Skip to main content

Module stream_pool

Module stream_pool 

Source
Expand description

StreamPool — owned non-blocking CUDA streams indexed by StreamId.

The runtime hands out stable StreamIds to callers and resolves them to live cudarc::driver::CudaStream handles internally. The pool grows on demand: acquire returns a fresh non-blocking stream up to max_streams. Streams are never returned to a free-list — they stay alive for the runtime’s lifetime so StreamId handles remain valid for correlated allocate/launch/deallocate sequences.

§Failure semantics

acquire returns Result. On capacity exhaustion or cudarc::driver::CudaStream::fork failure the call returns StreamPoolError rather than silently collapsing onto the default stream — that fall-back was a footgun: it broke stream-ordered isolation (a “non-default” allocation could end up on the legacy default stream) without surfacing the failure to the caller.

Structs§

StreamPool
Pool of owned non-blocking CUDA streams.

Enums§

StreamPoolError
Errors returned by StreamPool::acquire.

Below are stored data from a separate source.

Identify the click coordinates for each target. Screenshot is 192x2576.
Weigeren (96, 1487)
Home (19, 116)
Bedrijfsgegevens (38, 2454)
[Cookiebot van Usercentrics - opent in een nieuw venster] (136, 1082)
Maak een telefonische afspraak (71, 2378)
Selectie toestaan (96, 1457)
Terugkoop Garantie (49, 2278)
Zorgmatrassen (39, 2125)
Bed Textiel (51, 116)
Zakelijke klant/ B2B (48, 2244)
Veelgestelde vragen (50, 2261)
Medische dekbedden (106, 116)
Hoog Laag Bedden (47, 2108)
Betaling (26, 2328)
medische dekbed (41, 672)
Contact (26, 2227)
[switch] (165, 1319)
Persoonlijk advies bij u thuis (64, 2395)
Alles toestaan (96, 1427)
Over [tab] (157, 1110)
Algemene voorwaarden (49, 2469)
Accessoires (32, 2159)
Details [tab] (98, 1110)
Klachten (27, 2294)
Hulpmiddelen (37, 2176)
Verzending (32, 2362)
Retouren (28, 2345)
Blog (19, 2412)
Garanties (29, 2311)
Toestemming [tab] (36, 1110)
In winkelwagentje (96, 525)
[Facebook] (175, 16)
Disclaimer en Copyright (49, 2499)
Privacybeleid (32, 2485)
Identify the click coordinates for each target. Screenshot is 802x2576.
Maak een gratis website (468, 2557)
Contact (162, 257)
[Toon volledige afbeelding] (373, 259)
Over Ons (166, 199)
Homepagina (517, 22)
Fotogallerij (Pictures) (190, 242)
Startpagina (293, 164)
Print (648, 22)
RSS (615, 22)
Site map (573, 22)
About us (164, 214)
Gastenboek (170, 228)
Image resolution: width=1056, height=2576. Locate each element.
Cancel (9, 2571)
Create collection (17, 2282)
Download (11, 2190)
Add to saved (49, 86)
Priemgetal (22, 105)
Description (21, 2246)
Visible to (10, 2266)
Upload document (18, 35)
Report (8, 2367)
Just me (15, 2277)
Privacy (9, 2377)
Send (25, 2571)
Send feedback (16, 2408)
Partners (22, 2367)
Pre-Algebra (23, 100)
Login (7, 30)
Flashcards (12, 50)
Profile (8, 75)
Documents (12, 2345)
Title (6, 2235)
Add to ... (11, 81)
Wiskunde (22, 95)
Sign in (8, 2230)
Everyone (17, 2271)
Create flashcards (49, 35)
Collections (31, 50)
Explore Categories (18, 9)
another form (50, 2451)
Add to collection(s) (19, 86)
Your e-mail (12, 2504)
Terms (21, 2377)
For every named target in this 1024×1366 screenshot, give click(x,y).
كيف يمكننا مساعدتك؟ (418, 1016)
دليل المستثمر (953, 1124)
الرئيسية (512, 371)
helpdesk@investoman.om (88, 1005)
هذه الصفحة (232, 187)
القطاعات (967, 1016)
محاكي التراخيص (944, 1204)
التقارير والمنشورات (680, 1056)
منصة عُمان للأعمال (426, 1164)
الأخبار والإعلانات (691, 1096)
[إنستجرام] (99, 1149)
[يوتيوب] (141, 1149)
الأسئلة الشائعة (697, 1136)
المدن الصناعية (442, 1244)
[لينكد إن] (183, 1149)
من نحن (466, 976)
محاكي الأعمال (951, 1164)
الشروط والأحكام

Both variants are hard failures; callers must not silently substitute StreamId::DEFAULT.

Constants§

DEFAULT_MAX_STREAMS
Default maximum stream count. The executor’s typical concurrency is 1 deterministic stream + a small handful of join/scan helpers, so 16 leaves substantial headroom without burning device-state on idle streams.
DEFAULT_POOL_MB_PER_STREAM
ENV_WCOJ_POOL_MB_PER_STREAM

Functions§

configured_pool_bytes_per_stream
configured_pool_mb_per_stream
planned_pool_budget_bytes